The wit-bindgen dependency generates Rust bindings from WIT interface definitions. WIT defines the contract between extensions (guests) and the extension host: what functions the host exports to extensions, what functions extensions must implement, and the types exchanged across the boundary. The SDK crate enforces #![forbid(unsafe_code)] – all unsafe operations are confined to the generated bindings and the host runtime.

OCI Distribution

Extensions are packaged and distributed as OCI (Open Container Initiative) artifacts. The OciReference type in core-types (defined in core-types/src/oci.rs) provides the addressing scheme:

registry/principal/scope:revision[@provenance]

Examples:

  • registry.example.com/org/extension:1.0.0
  • registry.example.com/org/extension:1.0.0@sha256:abc123

The OciReference type parses and validates this format, requiring at least three path segments (registry, principal, scope), a non-empty revision after :, and an optional provenance hash after @. It implements FromStr, Display, Serialize, and Deserialize.
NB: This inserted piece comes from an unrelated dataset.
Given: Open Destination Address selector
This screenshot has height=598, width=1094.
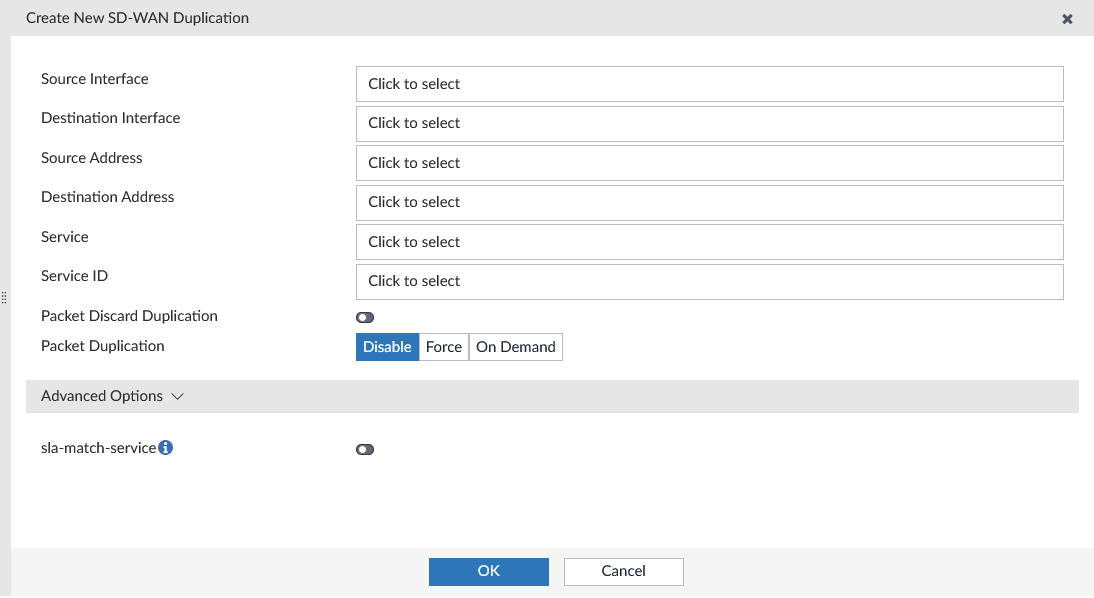Looking at the screenshot, I should 709,202.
The OCI distribution model allows extensions to be:

  • Published to any OCI-compliant registry (Docker Hub, GitHub Container Registry, self-hosted registries).
  • Content-addressed via the optional provenance field for integrity verification.
  • Version-pinned via the revision field for reproducible deployments.
  • Scoped by principal (organization/user) and scope (extension name) for namespace isolation.

Extension Lifecycle

The planned extension lifecycle follows five phases:

  1. Discover: Resolve an OciReference to a registry, pull the extension artifact, and verify its provenance hash if present.
  2. Load: Parse the WASM component from the artifact. Validate the component’s WIT imports against what the host can provide.
  3. Sandbox: Create a Wasmtime Store with WASI capabilities scoped to the extension’s manifest. Configure resource limits (memory, fuel/instruction count, file descriptors).
  4. Execute: Instantiate the component in the store. Call the extension’s exported entry points. The extension communicates with daemons via host-provided IPC functions.
  5. Teardown: Drop the store, releasing all resources. The pooling allocator reclaims the memory slot for reuse.